■ Problem details ■
Take the data below and write it out exactly, except for the pictures.

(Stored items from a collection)
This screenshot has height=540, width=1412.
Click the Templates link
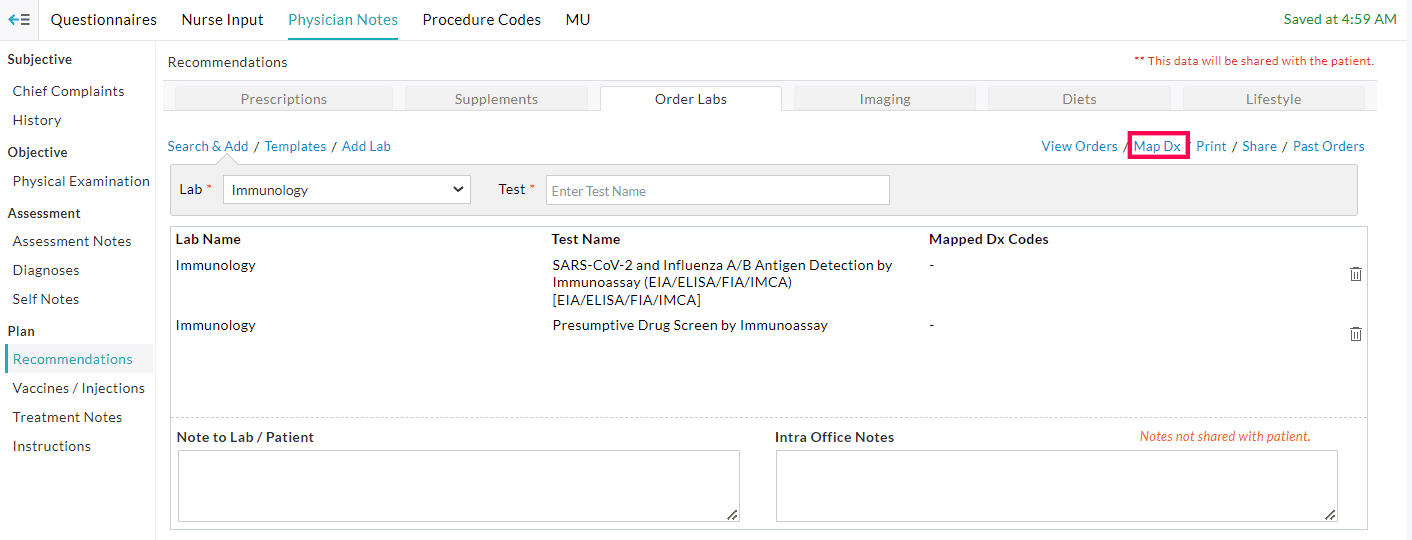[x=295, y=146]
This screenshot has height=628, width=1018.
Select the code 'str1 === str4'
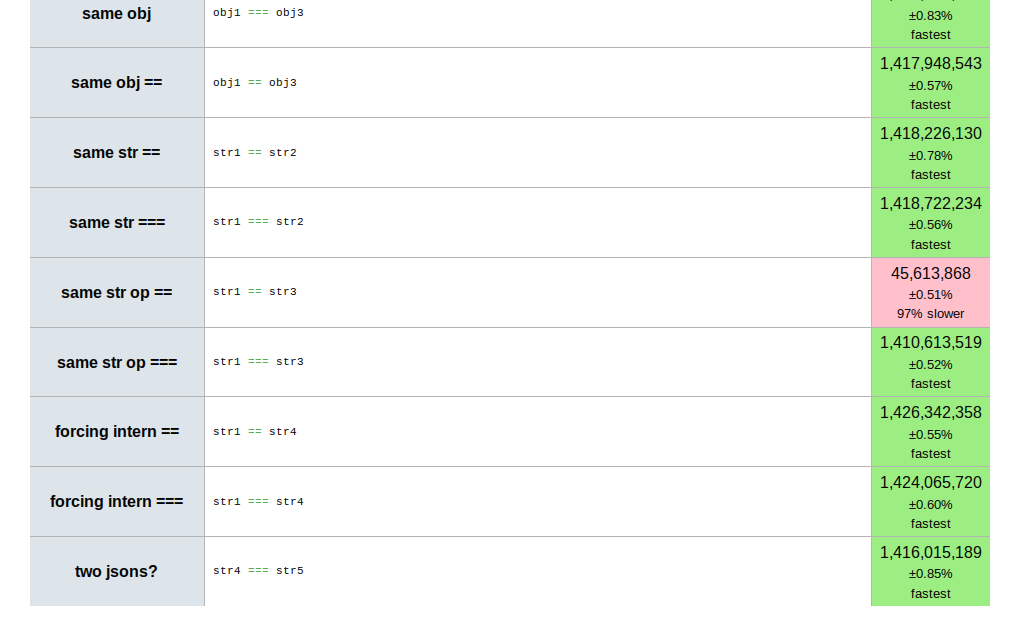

■ Expected answer ■
This screenshot has height=540, width=1412.
Click the Templates link
[x=295, y=146]
This screenshot has height=628, width=1018.
Select the code 'str1 === str4'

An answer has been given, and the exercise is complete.